There’s a worrying trend in the treatment of HIV, particularly in sub-Saharan Africa: A new study has found that there’s growing resistance to tenofovir, one of the most effective and inexpensive first-line anti-retroviral drugs.
A large international team of researchers studied more than 1,900 patients around the world and found tenofovir-resistant HIV strains in 60 percent of the patients in almost every country in sub-Saharan Africa.
This is in contrast to 20 percent of those infected with the AIDS virus in Europe who develop resistance.
The study suggested that up to 15 percent of patients treated with tenofovir–based drug combinations would develop resistance in the first year.
In addition, two-thirds of those resistant to tenofovir have been found to not respond to two other drugs in the pharmaceutical cocktail used to keep HIV in check.
The findings are published in the journal The Lancet Infectious Diseases.
All of the patients in the study, led by Ravi Gupta, an infectious-disease specialist and consultant at University College London, were becoming sicker despite first-line treatment with tenofovir.
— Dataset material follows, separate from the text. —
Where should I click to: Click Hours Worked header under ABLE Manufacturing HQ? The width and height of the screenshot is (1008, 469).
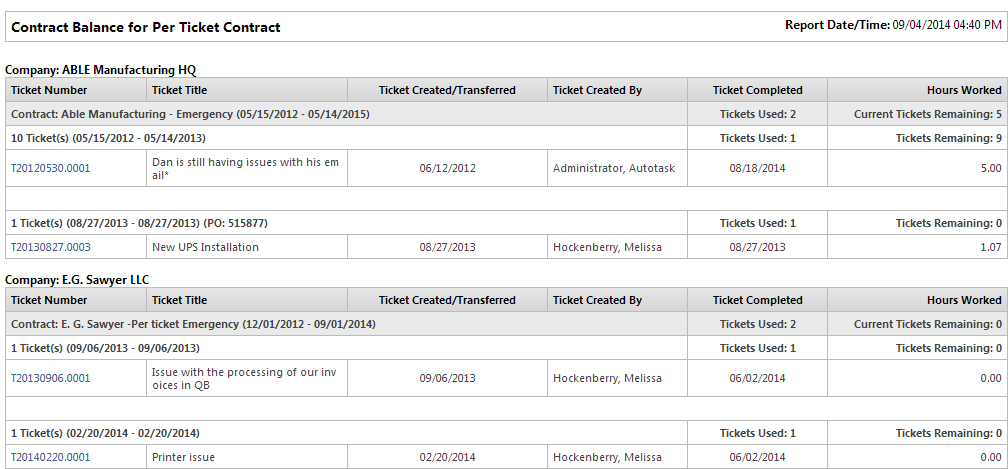[x=963, y=90]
The World Health Organization "recommends this drug above all others," Gupta said. "It’s one of the backbone drugs in the combination. So what we wanted to know is what would the impact be if [patients were] using this drug in large populations in mostly poor settings.”
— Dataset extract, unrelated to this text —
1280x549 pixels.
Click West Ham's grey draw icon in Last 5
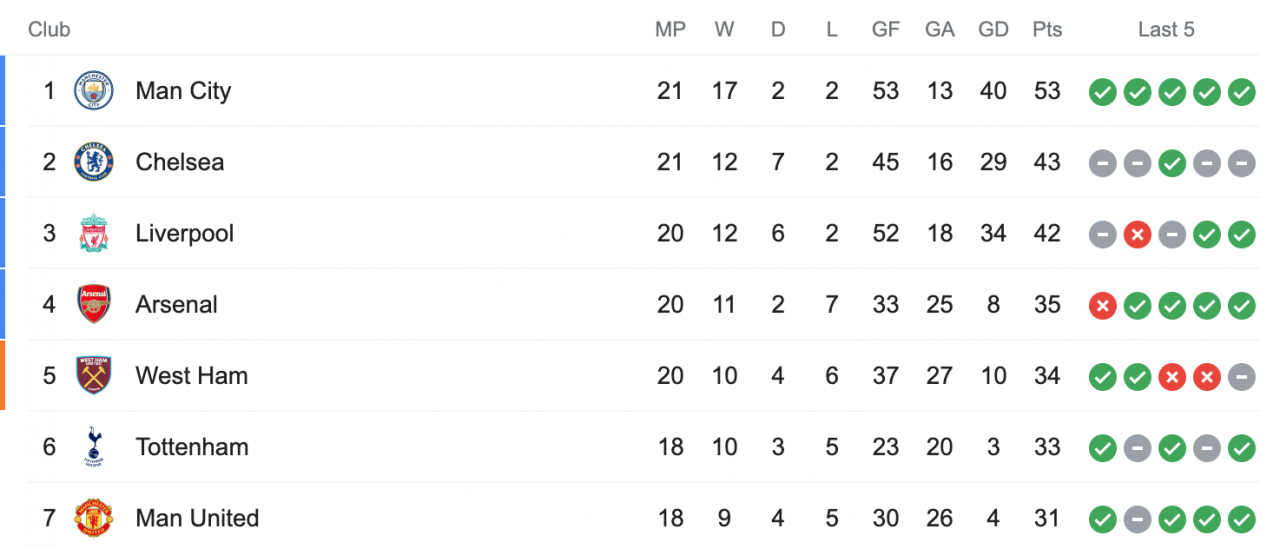[1242, 376]
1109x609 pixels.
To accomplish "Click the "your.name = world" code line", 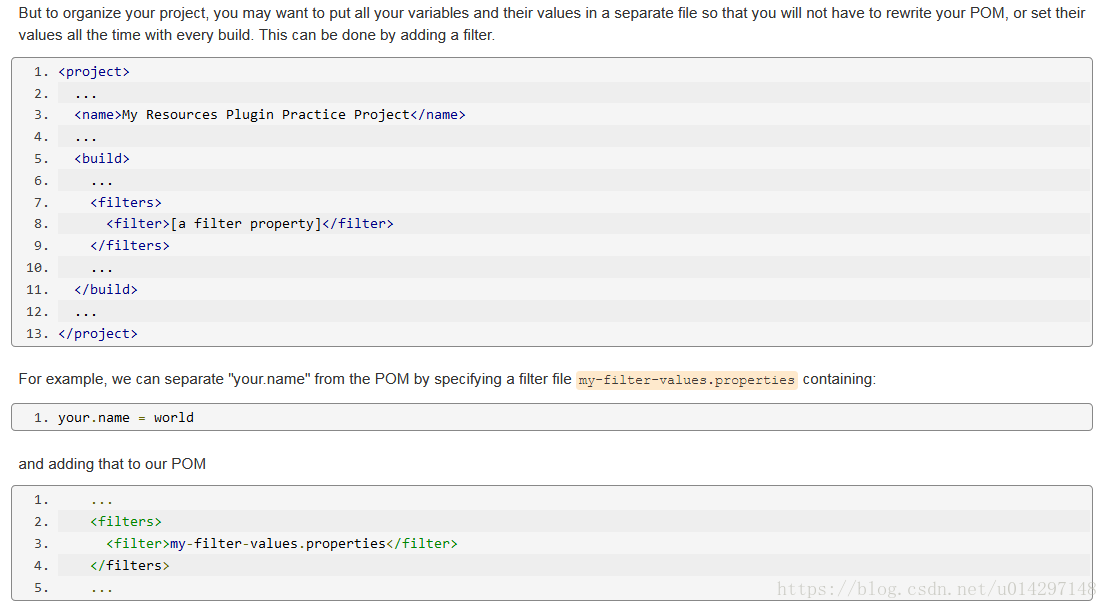I will [125, 418].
Gupta said the problem is that many people do not take the combination therapy as often or as regularly as they should, leading to HIV resistance. He said patients need to take their medication at least 85 to 90 percent of the time for it to be fully effective. Otherwise, the virus begins developing mutations as it replicates unchecked.
Drug supplies interrupted
In remote areas, Gupta said, supplies of tenofovir are often interrupted, leading to breaks in treatment. “And in the presence of suboptimal levels of drugs, it starts adapting to the presence of drugs while mutating itself, to the point where ... presence of the drug doesn’t really inhibit the virus anymore,” he said.
In the laboratory, studies show the mutated virus does not spread easily in real world conditions.
That’s not what’s actually happening in places where there’s emerging resistance. Gupta said that's because virus levels are high enough in people with the resistant strain that it becomes fully infectious.
Often, he said, patients don’t get tested or receive treatment until late in the disease process. Health care officials should "optimize and strengthen the treatment programs worldwide, such that patients are monitored more frequently and with a viral load test," he said. "What the viral load tells you is how much virus is in the blood.”
There are more expensive, second-line treatments that can be used in patients for whom tenofovir no longer works, but most are not as effective and they are not readily available in resource-poor countries.
Gupta said global health organizations need to focus on keeping treatments that include tenofovir effective for as long as possible.